Stress, émotions, conflits : l'obsession gestionnaire

Gérer ses émotions, son stress, son trac, ses conflits, etc. Tout ce qui relève de la physiologie et des relations humaines semble pouvoir être dompté et mis sous contrôle, sous réserve de disposer des moyens prophylactiques adaptés. L’idéal gestionnaire frappe à hue et à dia : aujourd'hui tout paraît gérable, traitable, "computable" aurait dit Roland Barthes...

Mais revenons aux mots qui ne sont pas là par hasard et qui en disent parfois plus long que nous ne l'imaginons sur nos croyances et nos obsessions. Si l'on s'en tient à l'étymologie, le verbe gérer vient du latin gestare qui signifie porter, faire grandir en soi, produire, enfanter. Alors certes, on gère ses affaires, un domaine, une entreprise, son compte en banque... Et si on le fait correctement, ils perdurent, se développent, prospèrent et fructifient.

Mais quid du stress, des émotions, des conflits ? Bien gérer son stress revient-il à faire en sorte qu'il se développe ? Gérer ses émotions serait-ce les laisser nous envahir et tout balayer sur leur passage ? Même question pour les conflits : partout se multiplient les ouvrages, les formations et les recommandations pour apprendre à gérer les conflits. Cela devient préoccupant et promet de très beaux jours aux sirènes de l'adversité... Vous lirez même parfois des intitulés tels que "Communication non-violente et gestion de conflits", alors même que la gestion du conflit ne peut qu'apporter davantage de violence.

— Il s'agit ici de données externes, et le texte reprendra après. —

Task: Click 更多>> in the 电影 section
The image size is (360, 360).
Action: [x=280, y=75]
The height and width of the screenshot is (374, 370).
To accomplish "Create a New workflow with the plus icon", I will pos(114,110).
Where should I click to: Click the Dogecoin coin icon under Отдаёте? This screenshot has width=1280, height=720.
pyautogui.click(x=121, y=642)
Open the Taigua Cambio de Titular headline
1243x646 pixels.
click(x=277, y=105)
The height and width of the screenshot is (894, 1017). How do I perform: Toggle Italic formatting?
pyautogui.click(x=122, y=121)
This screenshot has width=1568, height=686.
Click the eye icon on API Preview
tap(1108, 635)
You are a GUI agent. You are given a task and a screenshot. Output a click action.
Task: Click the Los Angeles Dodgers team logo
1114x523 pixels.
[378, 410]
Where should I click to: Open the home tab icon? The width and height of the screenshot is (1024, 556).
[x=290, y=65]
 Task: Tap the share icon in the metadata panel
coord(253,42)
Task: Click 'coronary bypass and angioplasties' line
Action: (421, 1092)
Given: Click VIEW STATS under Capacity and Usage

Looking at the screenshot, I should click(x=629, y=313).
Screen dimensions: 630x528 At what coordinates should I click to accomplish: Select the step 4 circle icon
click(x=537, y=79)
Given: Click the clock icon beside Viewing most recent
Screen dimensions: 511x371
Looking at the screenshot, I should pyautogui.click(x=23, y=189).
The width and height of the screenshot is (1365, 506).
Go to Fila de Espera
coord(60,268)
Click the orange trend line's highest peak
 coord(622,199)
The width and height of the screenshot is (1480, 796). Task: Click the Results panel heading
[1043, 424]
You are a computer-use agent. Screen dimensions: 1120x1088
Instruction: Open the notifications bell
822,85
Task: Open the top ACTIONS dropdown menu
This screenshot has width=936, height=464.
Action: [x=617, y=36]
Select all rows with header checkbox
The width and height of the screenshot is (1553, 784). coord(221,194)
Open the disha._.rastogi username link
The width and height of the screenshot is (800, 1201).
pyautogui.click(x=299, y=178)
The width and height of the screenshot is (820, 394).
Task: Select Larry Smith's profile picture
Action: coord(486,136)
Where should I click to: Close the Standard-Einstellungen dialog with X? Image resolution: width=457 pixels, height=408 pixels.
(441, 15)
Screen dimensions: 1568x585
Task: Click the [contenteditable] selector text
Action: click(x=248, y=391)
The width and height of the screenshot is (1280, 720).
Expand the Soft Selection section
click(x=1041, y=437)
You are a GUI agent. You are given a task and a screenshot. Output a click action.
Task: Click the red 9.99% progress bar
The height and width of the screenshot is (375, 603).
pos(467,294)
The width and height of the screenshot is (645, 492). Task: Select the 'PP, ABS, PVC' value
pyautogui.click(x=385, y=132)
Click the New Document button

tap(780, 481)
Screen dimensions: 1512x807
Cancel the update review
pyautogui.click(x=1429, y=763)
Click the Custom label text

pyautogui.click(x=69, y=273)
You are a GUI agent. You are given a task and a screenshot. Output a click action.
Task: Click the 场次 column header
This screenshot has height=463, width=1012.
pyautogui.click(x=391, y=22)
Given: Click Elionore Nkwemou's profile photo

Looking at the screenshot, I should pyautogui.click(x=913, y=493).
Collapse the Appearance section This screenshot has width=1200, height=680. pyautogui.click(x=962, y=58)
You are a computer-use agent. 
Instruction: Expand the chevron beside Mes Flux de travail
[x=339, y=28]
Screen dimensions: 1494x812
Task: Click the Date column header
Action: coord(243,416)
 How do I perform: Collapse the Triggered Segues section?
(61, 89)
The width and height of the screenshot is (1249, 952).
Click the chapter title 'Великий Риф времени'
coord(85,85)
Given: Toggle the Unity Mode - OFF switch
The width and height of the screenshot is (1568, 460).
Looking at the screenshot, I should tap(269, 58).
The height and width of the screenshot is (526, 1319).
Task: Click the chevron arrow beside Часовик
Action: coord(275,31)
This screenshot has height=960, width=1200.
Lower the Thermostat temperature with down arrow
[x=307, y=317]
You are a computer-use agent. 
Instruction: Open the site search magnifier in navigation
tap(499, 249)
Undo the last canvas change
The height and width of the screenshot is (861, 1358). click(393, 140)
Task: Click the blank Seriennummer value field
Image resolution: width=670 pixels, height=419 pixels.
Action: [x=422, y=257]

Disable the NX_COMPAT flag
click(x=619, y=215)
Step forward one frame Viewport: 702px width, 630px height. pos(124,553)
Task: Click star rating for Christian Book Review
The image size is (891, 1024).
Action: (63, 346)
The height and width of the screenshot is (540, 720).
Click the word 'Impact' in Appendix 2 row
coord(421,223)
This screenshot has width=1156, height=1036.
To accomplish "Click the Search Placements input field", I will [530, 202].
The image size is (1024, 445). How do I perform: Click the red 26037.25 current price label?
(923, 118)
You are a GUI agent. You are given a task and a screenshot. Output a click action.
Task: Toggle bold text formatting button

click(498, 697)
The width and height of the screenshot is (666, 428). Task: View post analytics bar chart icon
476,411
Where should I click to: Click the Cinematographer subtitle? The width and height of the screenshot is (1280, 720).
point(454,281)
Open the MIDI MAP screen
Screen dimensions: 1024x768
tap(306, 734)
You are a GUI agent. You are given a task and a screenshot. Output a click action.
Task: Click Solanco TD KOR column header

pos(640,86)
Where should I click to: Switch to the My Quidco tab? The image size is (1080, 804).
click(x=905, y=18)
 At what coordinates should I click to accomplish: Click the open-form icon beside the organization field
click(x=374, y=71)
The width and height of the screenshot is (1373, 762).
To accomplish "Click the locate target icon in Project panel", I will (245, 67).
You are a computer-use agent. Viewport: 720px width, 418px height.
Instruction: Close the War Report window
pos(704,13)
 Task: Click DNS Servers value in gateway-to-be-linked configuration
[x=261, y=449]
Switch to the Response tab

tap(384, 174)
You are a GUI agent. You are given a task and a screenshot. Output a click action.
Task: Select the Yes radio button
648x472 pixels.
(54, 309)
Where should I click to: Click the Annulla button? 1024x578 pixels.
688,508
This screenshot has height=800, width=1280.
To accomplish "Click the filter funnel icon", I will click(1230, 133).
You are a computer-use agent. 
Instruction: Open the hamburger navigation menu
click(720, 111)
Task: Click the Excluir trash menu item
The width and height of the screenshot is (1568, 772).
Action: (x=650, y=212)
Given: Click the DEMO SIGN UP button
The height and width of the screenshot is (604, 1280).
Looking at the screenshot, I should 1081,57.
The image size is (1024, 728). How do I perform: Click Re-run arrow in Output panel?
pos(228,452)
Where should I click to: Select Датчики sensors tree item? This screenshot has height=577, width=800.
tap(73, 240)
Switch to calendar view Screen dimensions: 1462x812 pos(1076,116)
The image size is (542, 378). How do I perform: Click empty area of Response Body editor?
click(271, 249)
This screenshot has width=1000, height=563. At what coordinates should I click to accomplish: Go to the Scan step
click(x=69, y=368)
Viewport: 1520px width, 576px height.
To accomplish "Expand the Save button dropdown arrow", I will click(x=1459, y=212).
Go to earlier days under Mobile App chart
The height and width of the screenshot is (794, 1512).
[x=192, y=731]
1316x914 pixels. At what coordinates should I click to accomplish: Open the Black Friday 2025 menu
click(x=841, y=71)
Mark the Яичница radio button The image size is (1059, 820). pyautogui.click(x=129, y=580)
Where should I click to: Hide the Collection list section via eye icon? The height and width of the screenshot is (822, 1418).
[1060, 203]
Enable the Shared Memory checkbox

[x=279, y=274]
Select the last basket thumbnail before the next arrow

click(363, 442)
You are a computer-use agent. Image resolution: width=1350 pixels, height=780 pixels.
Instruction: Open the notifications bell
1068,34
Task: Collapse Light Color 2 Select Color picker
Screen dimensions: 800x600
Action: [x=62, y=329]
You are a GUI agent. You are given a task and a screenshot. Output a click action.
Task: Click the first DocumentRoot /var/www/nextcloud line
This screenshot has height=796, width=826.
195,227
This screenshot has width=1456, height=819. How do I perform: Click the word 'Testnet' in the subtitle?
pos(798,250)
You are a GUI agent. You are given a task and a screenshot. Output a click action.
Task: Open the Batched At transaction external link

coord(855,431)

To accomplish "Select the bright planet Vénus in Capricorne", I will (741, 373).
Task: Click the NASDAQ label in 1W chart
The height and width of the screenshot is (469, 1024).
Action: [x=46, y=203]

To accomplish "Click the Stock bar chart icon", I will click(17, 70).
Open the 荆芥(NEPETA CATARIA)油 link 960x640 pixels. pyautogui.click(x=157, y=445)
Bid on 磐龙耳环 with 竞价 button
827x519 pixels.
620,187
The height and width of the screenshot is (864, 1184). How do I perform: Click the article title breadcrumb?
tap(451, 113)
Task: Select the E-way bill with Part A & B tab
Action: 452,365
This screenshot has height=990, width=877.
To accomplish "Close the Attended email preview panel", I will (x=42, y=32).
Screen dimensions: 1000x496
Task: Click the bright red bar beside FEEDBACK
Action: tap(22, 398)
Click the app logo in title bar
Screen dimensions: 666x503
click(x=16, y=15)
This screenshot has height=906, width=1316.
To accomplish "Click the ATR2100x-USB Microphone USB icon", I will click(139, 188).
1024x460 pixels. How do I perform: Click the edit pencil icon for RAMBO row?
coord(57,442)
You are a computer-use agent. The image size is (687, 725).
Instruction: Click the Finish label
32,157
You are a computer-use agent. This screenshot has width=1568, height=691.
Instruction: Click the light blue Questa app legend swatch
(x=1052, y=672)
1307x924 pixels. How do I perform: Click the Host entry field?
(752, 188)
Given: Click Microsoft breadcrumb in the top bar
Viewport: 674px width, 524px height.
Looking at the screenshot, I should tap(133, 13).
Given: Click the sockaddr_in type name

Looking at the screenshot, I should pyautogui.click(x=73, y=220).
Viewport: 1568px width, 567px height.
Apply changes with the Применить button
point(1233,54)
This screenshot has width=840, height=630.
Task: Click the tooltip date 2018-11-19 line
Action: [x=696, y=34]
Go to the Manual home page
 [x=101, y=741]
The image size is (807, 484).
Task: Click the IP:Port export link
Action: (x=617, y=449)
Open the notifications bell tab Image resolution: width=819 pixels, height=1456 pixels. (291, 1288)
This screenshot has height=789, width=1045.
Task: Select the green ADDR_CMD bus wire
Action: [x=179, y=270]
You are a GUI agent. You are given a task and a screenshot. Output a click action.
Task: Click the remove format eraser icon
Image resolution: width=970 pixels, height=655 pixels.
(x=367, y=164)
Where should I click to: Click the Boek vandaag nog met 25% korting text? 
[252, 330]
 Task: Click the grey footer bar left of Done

Les juges qui ne prétendent pas gérer des conflits mais trancher des litiges se montrent généralement plus prudents avec le vocabulaire. Reste à convaincre ces bataillons d'auteurs, de formateurs, de ressourceurs humains et de gestionnaires à tout crin, souvent parfaitement ignorants de ce qu'ils prétendent dispenser : un conflit ne se gère pas, il se régule, il s'analyse, il se résout. Si vous gérez un conflit vous obtiendrez précisément ce que vous souhaitez éviter : la persistance ou l'escalade du problème.

En gérant le conflit, vous commencerez sans doute par relever les infractions aux codes de bonne conduite, aux règlements, aux normes culturelles, aux règles du jeu, aux lois. Vous vous intéresserez ensuite aux éléments techniques, aux dommages, au préjudice subi, à ce qui est quantifiable, mesurable, matérialisable. Ce qui vous permettra, au passage, d'identifier une victime et un coupable (qui pourra d'ailleurs lui-même être victime d'une pathologie relationnelle à identifier ou à faire identifier...) Le scénario gestionnaire du conflit s'arrête là ! Exit la dimension émotionnelle du conflit qui en est pourtant la composante primitive essentielle.

Sans émotions, pas de conflit ! Tout au plus un contentieux ou un litige qui peuvent à la rigueur être gérés sans aucun problème. Mais les émotions... Comment voulez-vous gérer des émotions ? Et en même temps, comment pourriez-vous les ignorer, alors même que ce sont elles qui sont le moteur du conflit ?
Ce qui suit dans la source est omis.